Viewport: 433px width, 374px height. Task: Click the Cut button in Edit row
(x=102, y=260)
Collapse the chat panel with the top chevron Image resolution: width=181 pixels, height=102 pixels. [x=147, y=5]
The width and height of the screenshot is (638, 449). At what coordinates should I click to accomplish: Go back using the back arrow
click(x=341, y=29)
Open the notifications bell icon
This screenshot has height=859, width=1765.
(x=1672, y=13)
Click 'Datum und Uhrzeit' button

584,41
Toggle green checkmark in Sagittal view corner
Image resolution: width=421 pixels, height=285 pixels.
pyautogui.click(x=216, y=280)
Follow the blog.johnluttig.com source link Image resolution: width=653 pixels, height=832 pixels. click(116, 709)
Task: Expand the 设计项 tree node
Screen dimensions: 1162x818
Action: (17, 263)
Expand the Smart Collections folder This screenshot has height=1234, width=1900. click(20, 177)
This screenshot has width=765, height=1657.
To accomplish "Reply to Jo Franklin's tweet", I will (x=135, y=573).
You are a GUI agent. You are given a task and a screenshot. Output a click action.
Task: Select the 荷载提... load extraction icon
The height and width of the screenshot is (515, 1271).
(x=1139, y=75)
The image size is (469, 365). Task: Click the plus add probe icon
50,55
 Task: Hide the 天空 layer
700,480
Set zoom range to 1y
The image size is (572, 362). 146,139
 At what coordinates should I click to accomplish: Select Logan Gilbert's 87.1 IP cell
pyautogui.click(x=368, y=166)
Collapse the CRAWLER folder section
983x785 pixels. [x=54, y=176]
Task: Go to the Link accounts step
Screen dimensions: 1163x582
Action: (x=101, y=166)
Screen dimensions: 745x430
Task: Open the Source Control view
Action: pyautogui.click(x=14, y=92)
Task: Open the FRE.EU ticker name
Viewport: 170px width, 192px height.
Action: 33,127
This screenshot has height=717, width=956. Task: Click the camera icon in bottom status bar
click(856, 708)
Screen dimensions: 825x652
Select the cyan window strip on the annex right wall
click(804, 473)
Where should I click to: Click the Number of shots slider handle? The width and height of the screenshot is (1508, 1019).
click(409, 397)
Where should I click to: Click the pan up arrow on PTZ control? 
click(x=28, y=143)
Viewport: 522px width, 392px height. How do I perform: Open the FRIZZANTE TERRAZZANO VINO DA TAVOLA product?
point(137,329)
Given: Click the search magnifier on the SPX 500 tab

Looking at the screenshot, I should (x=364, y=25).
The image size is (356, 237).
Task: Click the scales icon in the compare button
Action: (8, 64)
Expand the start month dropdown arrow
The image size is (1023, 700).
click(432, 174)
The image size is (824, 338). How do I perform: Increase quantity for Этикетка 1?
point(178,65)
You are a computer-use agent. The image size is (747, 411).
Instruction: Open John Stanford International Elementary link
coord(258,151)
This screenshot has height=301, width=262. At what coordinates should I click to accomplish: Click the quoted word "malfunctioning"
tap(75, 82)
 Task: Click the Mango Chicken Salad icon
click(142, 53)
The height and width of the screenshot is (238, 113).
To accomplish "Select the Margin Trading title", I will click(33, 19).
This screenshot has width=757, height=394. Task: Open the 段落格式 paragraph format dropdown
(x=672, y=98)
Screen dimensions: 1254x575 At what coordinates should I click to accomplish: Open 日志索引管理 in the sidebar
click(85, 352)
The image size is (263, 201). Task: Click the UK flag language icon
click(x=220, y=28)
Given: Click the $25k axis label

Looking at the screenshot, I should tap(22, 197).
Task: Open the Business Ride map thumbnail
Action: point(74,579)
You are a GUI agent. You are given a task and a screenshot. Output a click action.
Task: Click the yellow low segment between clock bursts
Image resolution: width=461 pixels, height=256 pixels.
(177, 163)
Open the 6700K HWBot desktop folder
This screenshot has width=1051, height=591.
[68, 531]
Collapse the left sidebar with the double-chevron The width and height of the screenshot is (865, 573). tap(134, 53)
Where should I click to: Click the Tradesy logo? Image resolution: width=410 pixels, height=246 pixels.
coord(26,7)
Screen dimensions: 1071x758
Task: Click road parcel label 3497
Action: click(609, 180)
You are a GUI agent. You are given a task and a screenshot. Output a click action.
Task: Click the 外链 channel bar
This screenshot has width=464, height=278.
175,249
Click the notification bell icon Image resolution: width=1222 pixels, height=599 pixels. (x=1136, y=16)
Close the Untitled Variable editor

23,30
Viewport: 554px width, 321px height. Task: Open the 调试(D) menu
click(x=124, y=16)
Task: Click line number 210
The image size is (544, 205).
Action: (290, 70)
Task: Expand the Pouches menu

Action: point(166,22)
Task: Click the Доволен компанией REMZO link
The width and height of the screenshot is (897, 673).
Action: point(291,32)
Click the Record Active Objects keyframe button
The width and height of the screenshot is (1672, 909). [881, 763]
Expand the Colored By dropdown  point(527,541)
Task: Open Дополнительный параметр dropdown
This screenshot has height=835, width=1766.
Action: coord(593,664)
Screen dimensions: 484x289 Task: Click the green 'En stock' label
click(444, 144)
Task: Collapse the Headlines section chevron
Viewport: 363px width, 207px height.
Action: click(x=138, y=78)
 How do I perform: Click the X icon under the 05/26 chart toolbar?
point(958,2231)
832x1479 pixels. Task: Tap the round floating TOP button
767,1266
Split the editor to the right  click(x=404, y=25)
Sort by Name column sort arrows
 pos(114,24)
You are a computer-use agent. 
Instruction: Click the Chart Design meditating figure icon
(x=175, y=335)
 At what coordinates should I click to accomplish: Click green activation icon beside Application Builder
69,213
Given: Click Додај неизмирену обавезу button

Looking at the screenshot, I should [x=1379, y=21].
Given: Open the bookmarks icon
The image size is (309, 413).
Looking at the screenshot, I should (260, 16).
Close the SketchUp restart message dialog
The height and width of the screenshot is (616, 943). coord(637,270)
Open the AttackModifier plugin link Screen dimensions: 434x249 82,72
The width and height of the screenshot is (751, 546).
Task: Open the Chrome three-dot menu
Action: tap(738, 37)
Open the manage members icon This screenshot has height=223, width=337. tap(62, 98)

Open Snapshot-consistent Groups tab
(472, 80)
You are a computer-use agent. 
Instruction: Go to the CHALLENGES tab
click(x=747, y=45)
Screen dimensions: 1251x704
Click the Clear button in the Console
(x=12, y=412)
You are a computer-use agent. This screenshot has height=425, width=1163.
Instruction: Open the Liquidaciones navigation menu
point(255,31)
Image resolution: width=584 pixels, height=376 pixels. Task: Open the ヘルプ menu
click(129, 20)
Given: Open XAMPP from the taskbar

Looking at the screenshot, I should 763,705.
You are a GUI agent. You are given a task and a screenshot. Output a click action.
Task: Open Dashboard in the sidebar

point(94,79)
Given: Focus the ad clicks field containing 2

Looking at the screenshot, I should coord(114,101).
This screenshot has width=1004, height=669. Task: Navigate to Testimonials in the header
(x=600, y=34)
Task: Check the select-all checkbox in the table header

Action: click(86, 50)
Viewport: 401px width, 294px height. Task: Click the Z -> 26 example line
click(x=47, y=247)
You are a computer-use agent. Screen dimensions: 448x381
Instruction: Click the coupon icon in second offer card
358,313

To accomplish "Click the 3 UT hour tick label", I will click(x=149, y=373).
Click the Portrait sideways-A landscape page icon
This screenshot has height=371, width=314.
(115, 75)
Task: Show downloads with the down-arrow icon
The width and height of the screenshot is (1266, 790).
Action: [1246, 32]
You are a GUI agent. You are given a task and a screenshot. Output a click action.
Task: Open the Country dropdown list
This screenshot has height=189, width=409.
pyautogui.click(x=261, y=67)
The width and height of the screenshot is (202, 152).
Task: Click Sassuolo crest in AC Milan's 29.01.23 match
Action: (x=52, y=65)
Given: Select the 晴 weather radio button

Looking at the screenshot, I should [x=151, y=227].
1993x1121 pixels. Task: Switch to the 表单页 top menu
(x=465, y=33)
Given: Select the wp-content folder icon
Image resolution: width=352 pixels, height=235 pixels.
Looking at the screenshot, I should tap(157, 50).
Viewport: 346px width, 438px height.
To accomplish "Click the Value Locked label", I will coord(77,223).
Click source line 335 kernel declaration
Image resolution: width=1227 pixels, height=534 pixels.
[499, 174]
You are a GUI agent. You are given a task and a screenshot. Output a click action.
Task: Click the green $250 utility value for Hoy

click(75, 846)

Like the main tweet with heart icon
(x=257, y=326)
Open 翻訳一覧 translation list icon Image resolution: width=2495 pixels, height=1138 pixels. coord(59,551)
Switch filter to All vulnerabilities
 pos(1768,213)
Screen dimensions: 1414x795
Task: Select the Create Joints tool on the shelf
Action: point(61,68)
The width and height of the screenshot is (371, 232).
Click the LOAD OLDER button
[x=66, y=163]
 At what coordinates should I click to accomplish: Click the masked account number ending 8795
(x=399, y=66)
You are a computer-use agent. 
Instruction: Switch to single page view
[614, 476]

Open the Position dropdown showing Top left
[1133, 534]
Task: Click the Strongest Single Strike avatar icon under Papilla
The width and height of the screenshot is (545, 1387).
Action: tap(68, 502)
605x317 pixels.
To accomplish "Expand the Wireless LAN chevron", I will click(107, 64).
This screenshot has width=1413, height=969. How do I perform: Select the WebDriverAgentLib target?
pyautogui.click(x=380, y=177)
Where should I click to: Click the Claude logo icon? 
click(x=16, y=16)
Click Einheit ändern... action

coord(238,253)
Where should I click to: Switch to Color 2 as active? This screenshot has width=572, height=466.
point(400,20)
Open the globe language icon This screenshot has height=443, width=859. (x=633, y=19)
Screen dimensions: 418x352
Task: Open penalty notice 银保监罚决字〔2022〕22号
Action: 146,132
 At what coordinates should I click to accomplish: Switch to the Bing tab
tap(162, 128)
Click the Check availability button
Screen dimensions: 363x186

-=-=-=-=-

▸ JOB
Scale the entries between the lines holding "Open the manage" and "(x=12, y=412)", inclusive, and give only those lines again, requests included. Multiply every coordinate in the answers by 1.3 and round each result to a whole number, with halves rounded up.

▸ FINAL RESULT
Open the manage members icon This screenshot has height=223, width=337. tap(81, 127)

Open Snapshot-consistent Groups tab
(614, 104)
You are a computer-use agent. 
Instruction: Go to the CHALLENGES tab
click(x=971, y=59)
Screen dimensions: 1251x704
Click the Clear button in the Console
(x=16, y=536)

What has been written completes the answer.